▶ _Exercise instructions_:
Leaving all pictures out, output exactly and only the line containing "The width and height of the screenshot is (1568, 730)." and the lines that follow it to the end of the material below.

● ● ● ● ● ● ●

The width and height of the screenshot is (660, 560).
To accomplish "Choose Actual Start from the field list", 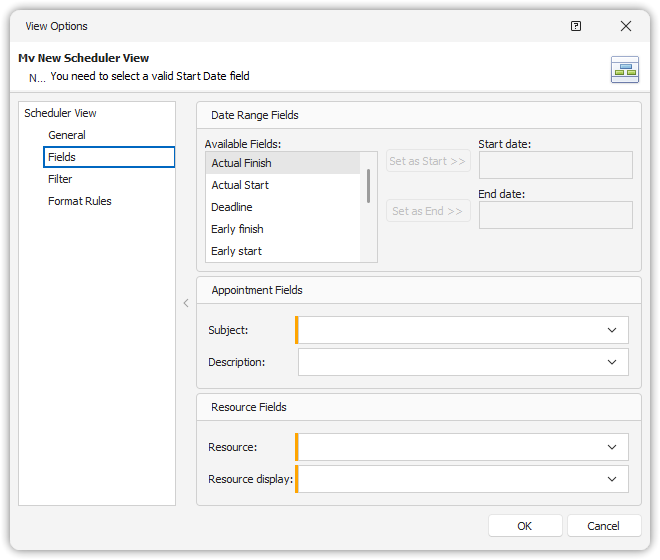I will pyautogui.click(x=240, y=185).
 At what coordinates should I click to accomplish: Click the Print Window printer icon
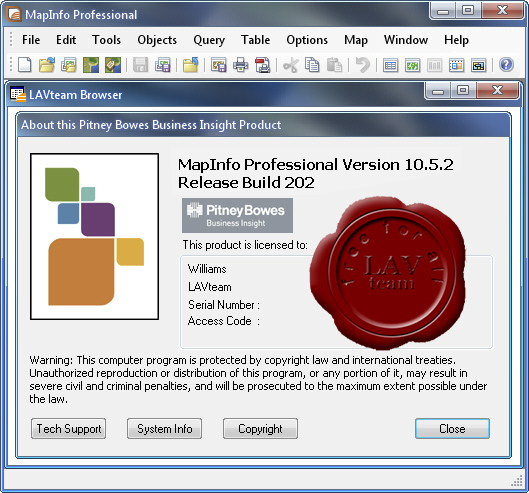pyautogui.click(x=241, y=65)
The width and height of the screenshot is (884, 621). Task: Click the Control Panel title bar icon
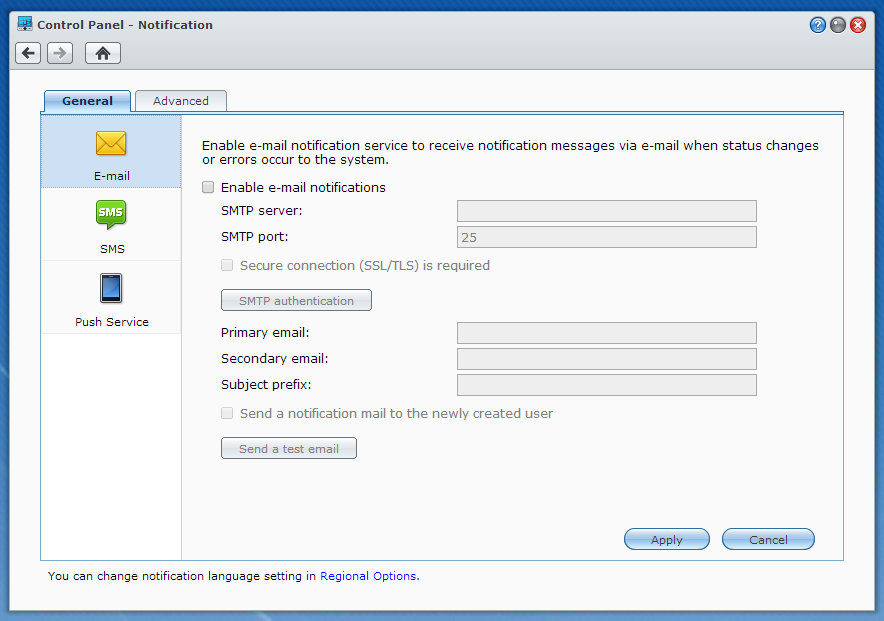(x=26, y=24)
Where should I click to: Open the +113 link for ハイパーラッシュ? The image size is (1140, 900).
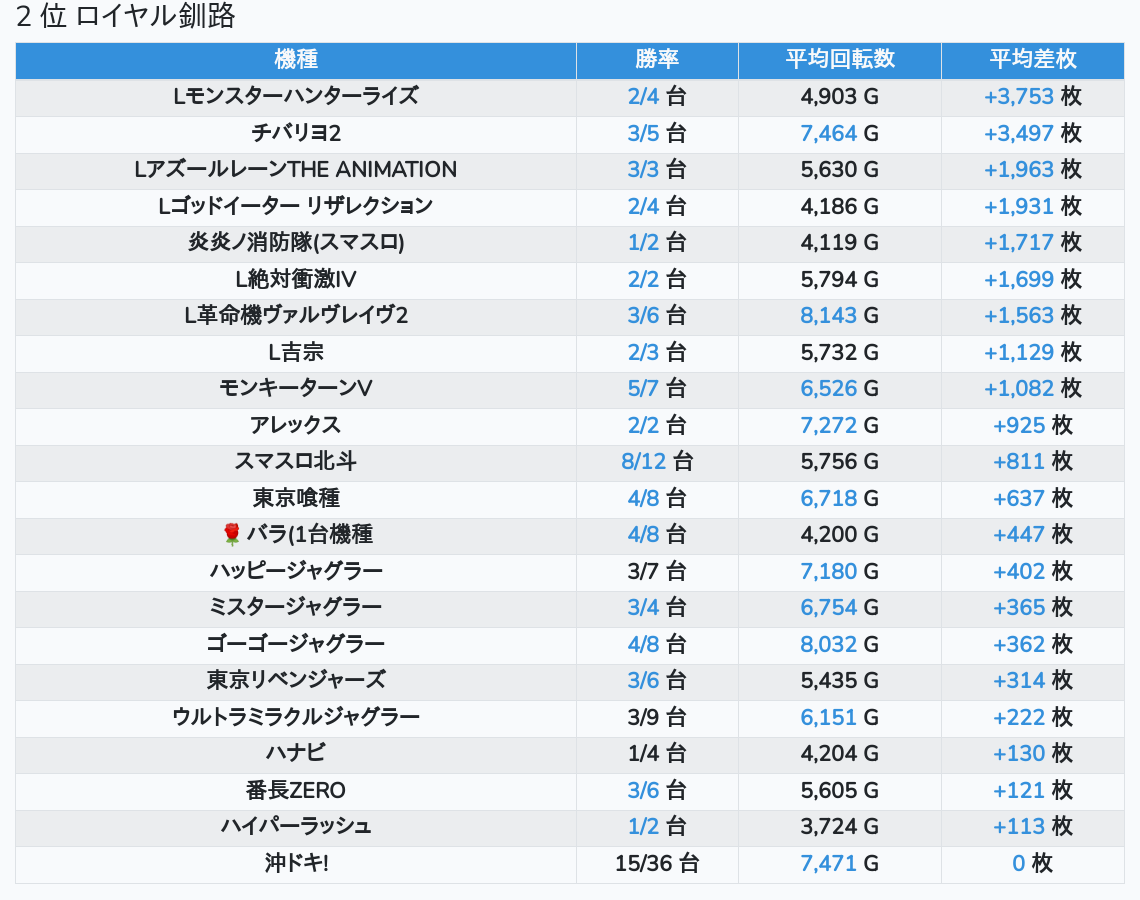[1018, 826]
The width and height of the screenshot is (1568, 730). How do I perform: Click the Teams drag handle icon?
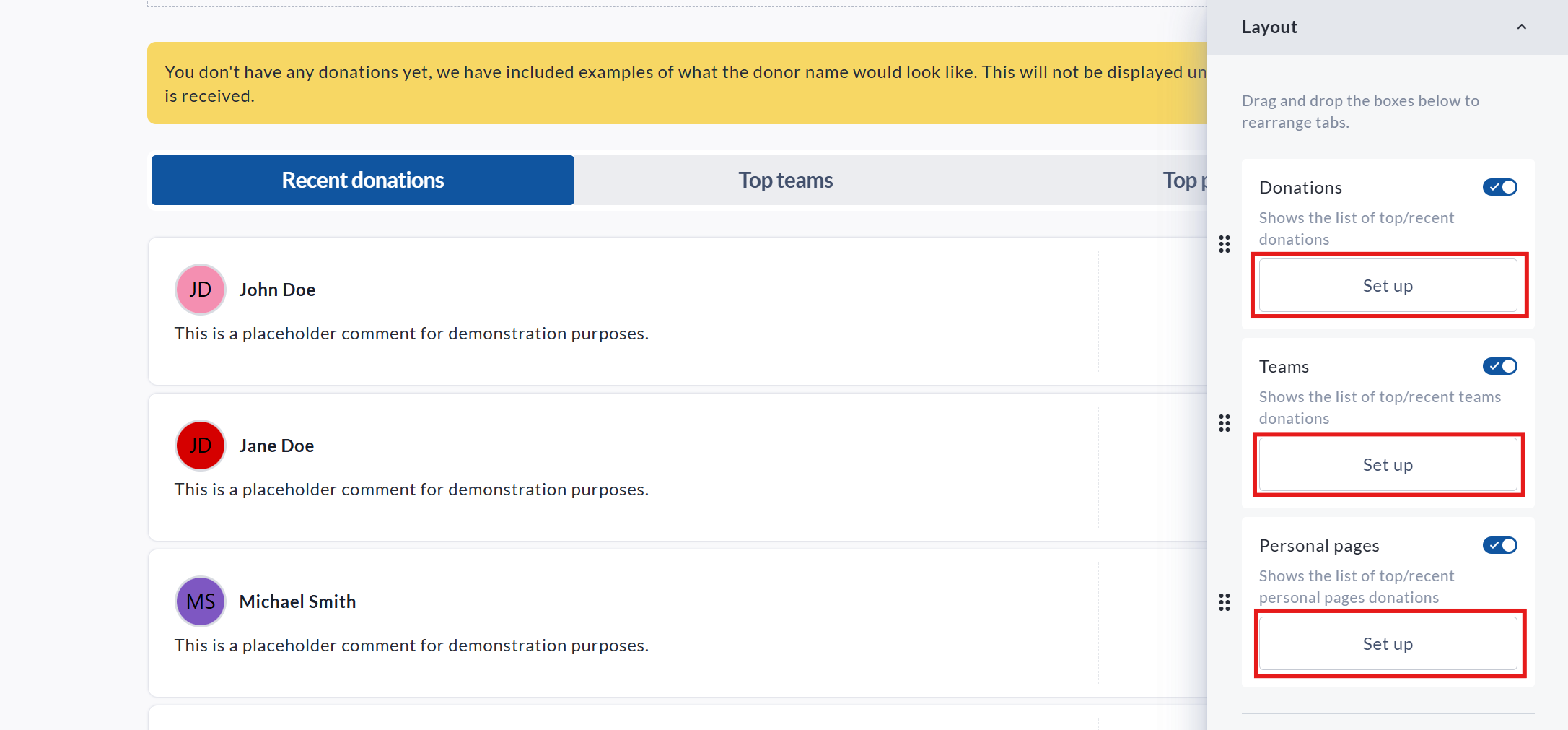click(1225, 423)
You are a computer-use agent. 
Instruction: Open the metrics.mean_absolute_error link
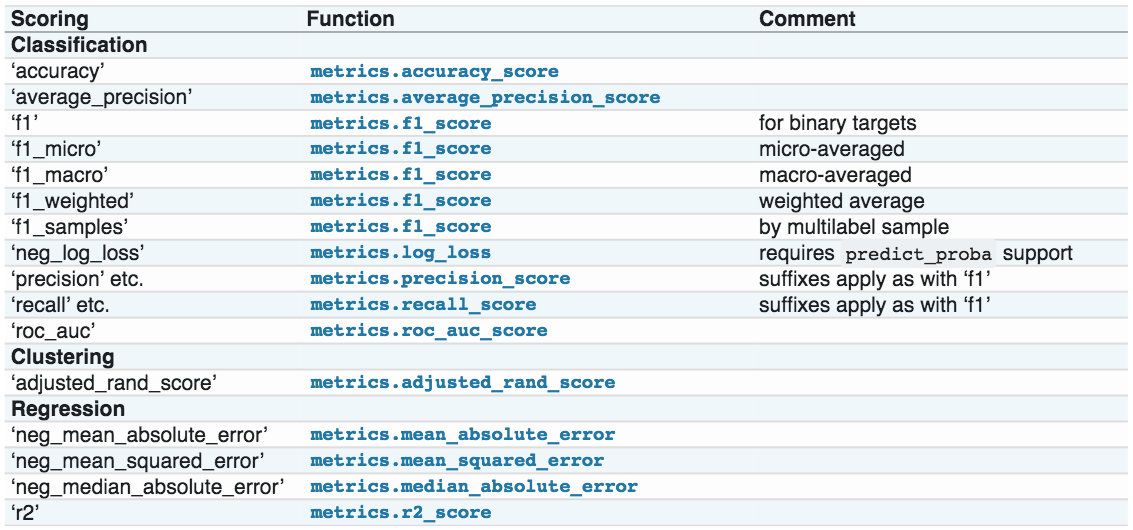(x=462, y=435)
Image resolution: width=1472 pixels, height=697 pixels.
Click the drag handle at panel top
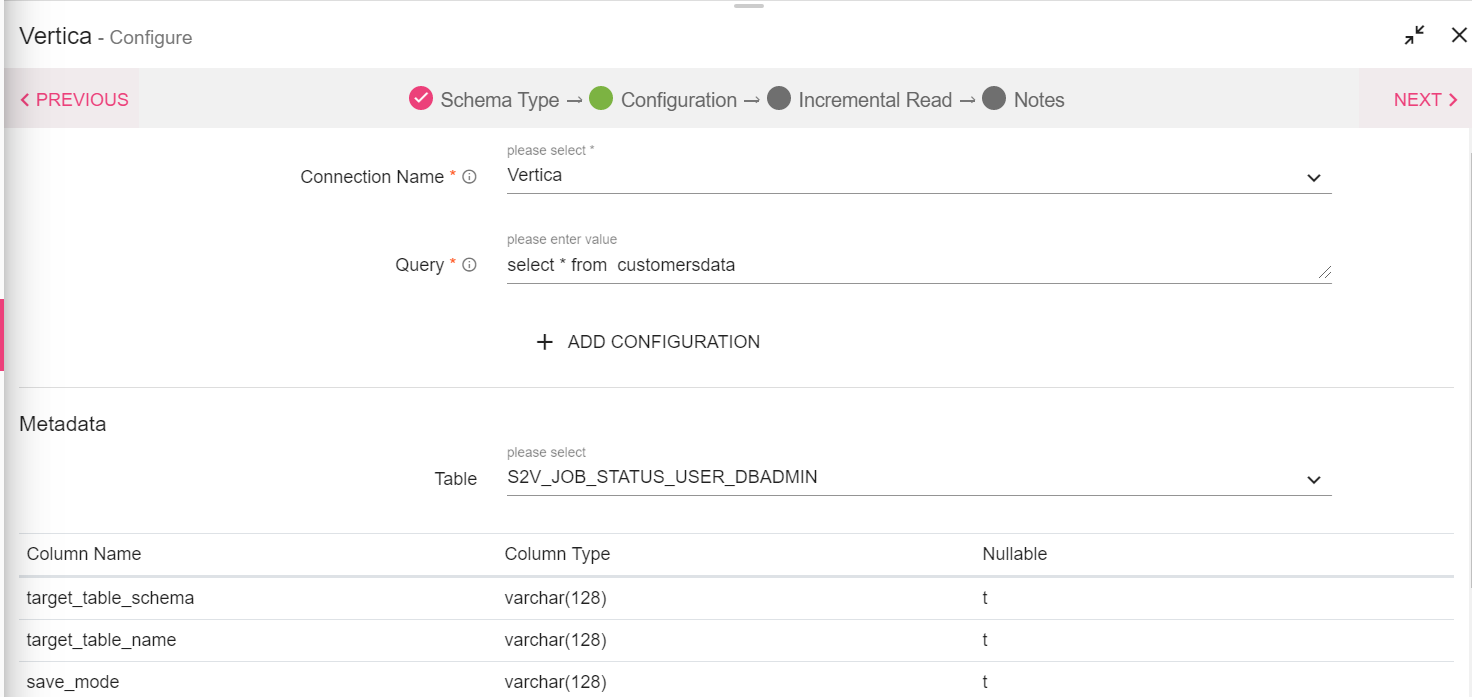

● ● ● ● ● ● ●

▶ _Written answer_:
The width and height of the screenshot is (1568, 730). How do I perform: Click the Teams drag handle icon?
click(1225, 423)
You are a computer-use agent. 
Instruction: Open the metrics.mean_absolute_error link
(x=462, y=435)
Image resolution: width=1472 pixels, height=697 pixels.
Click the drag handle at panel top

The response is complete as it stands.